If the man who spoke in Bihar about a “particular community” and the “sinful plan” of Nitish Kumar and Lalu Yadav to steal reservations from the backward castes was the prime minister of India, then I am confused and I am not the only one. I knew the other man, the Hindutva icon. Which hat — and he is very fond of headgear, as we have seen —was he wearing at this rally in Buxar? Which constituency was he talking to? Was he the development-oriented prime minister who said ‘everybody’s progress with everybody together’? Or the election-winning chief minister of Gujarat who mockingly talked of “hum paanch, hamare pachees”, referring to a high birth rate amongst Muslims.
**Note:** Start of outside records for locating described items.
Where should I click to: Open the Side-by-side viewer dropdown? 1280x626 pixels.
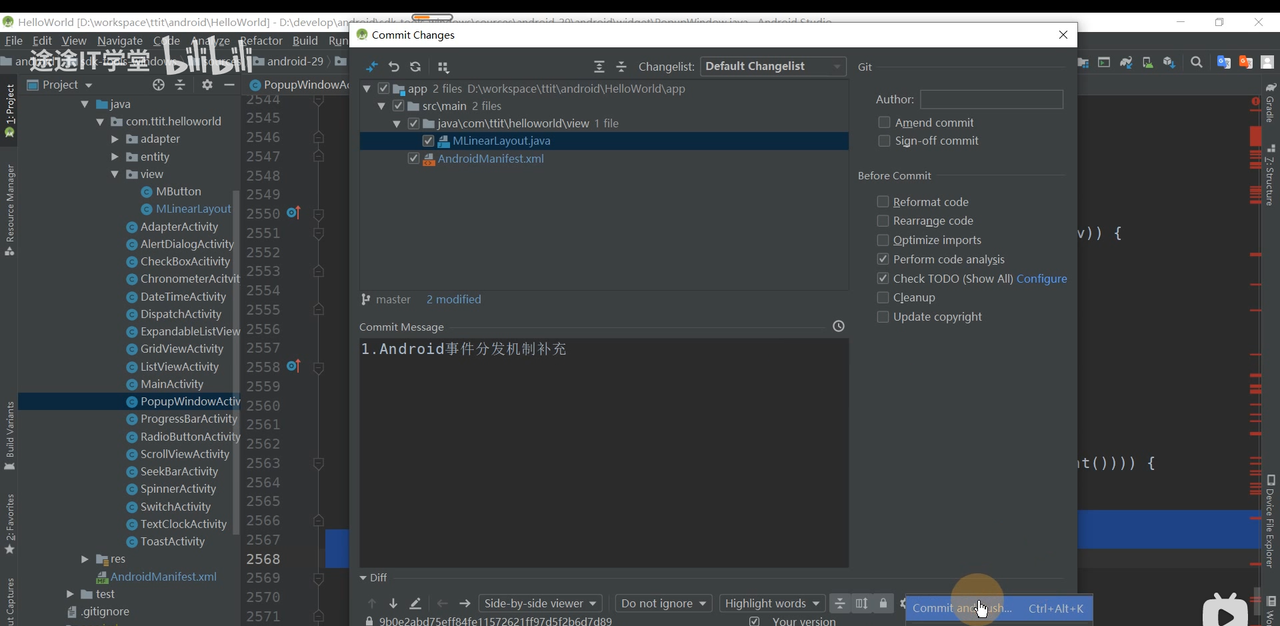541,604
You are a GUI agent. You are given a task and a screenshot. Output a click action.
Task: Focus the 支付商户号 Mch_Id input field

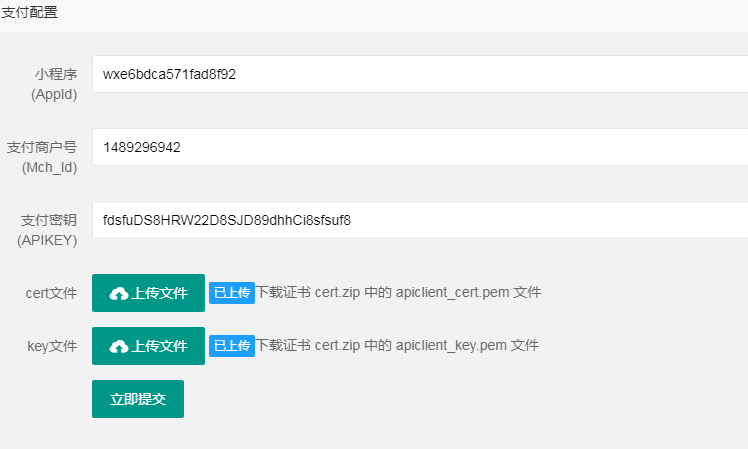pyautogui.click(x=420, y=147)
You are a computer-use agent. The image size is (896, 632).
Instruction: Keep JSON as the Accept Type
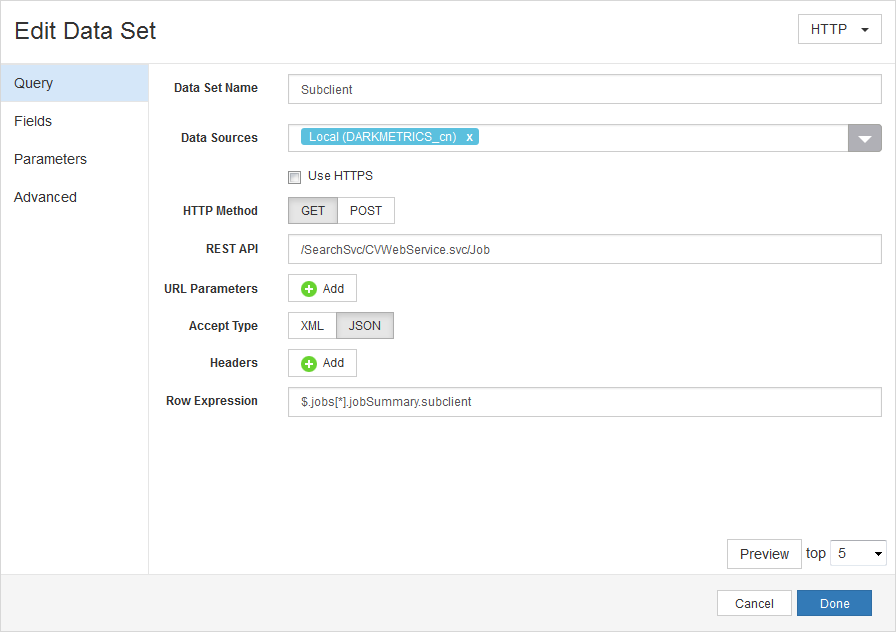tap(365, 325)
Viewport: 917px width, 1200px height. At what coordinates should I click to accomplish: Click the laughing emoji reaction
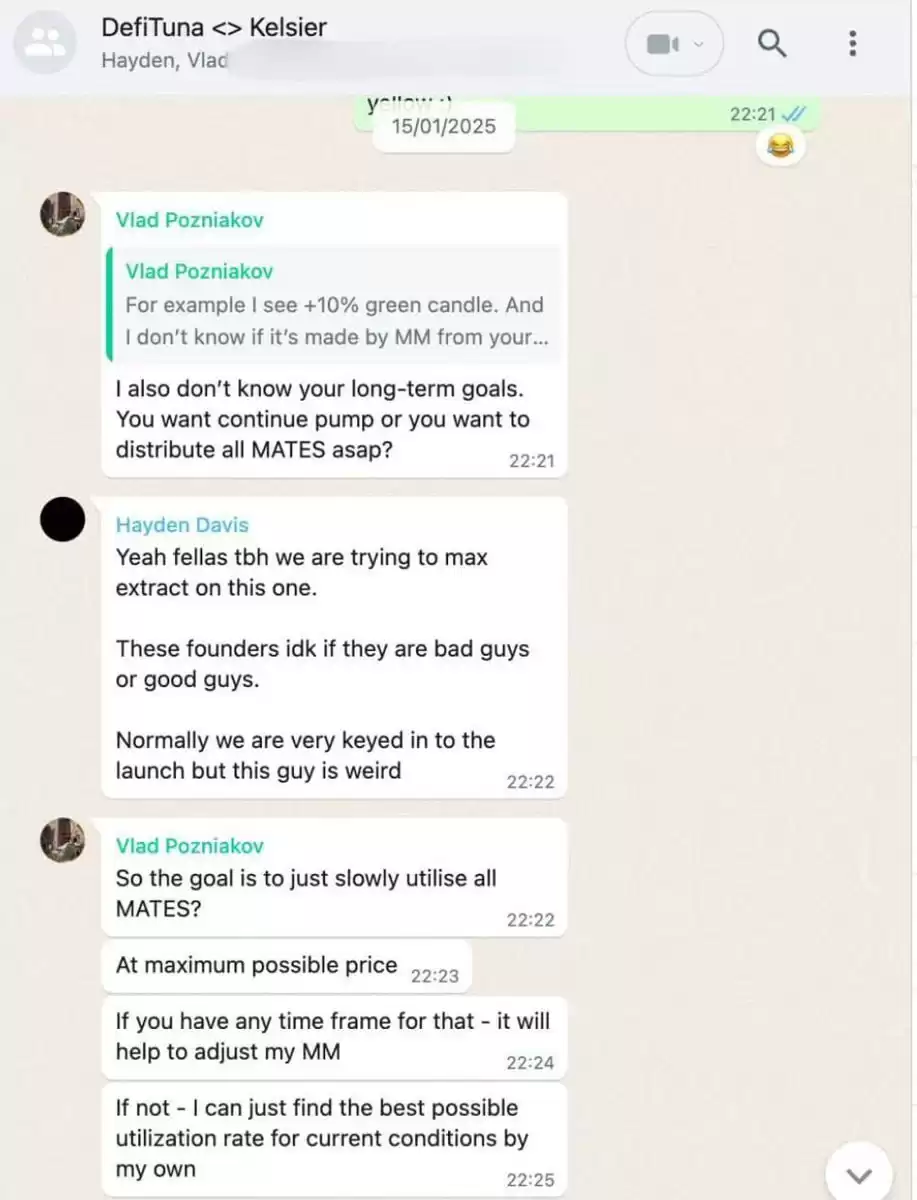point(781,147)
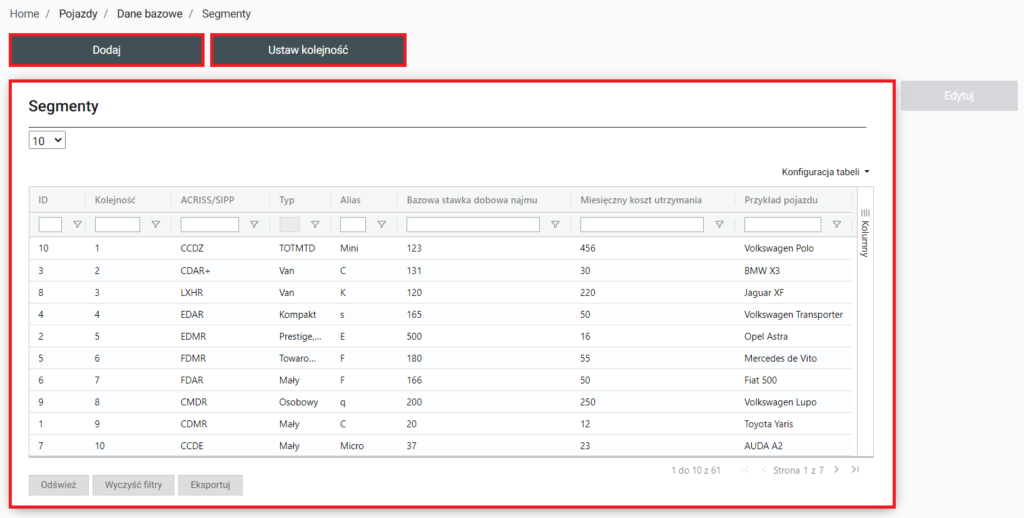Image resolution: width=1024 pixels, height=518 pixels.
Task: Click the ACRISS/SIPP column filter icon
Action: 254,225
Or maybe it is the Gujarat chief minister who always referred to the election commissioner of the time as “James Michael Lyngdoh”, so that the fact that he was a Christian and not a Hindu, sunk in with his pro-Hindutva audience?
We have been told repeatedly by admirers of Narendra Modi that he is interested only in the development of India. Sadly, even those who believed that are beginning to wonder: in which direction are we developing? And which is the real Prime Minister of India?